**Excerpted text**
● ● ●

Thursday, August 12, 2010

Constant Change

Change is the only constant in life. Agreed. And more often than not, it is good too. Otherwise life would become too boring and monotonous. But what about constant change? Is that good too?

What if your entire life, you have been moving from place to place, never truly understanding the meaning of the word “hometown” or even “home”, for that matter? What if every 2-3 years, you had to move to a new city, a new home, got to a new school, make new friends, only to move to some other place and do it all over again?

You know how we have this habit of asking a new person we are getting introduced to, “Where are you from?” or “Which place do you belong to?”. I never really knew what to answer when faced with this question. Do I name the place from where I have recently moved? But I was only there for two years. Do I name the place where I have stayed for the longest duration? But that was a long time ago. Then, do I name the place where I was born? All these questions are triggered by that ONE question “Where are you from?”

Movement is good. You get to see different places. You are introduced to different societies, different cultures. And in this new barrier-less world, that’s a huge plus. It helps you get acclimatized very easily and also gives you a more cosmopolitan outlook. It also helps you become more social. Lets face it…a human being CANNOT live alone. He wasn’t meant to; so even if you don’t want, sooner or later you’ll have to talk to people (people you might not even like, to start with)for some query or assistance. This is especially the case when you move to a new city. And this single act of reaching out to people makes you more social.

● ● ●

**Material**
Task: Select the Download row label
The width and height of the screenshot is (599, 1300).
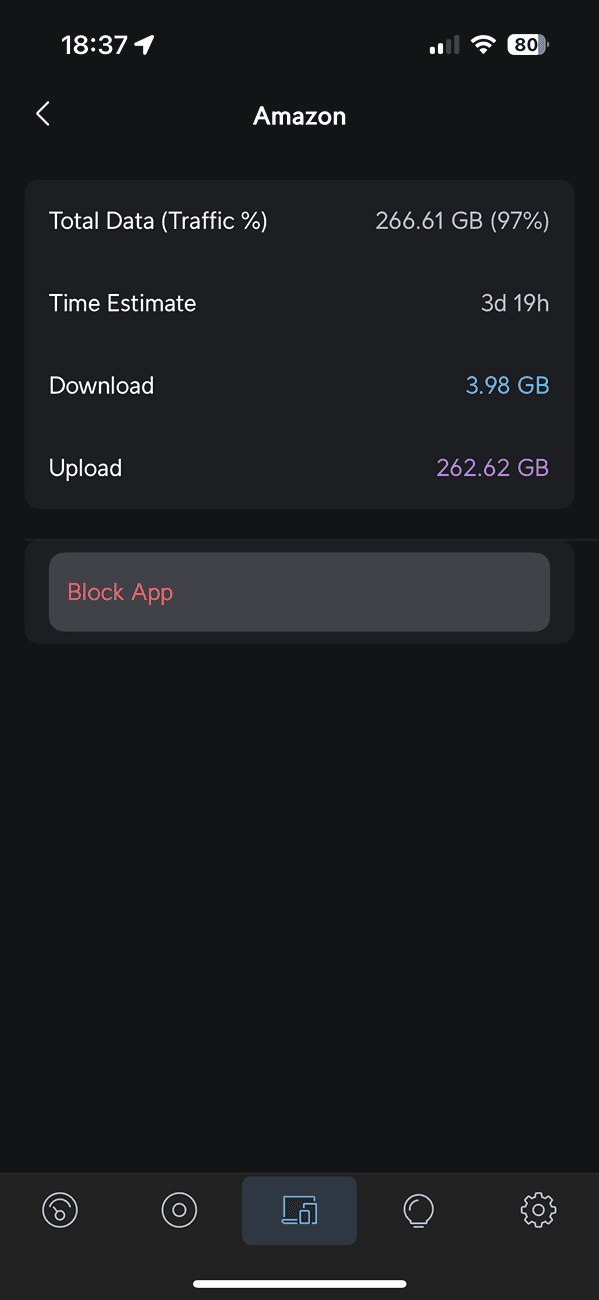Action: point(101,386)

● ● ●

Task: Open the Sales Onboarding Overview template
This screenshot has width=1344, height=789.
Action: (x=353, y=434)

● ● ●

**Instructions for the task**
Write out word for word the part of the blog post on constant change that opens with the words containing "What if your" and closes with "all over again?".

**Correct answer**
What if your entire life, you have been moving from place to place, never truly understanding the meaning of the word “hometown” or even “home”, for that matter? What if every 2-3 years, you had to move to a new city, a new home, got to a new school, make new friends, only to move to some other place and do it all over again?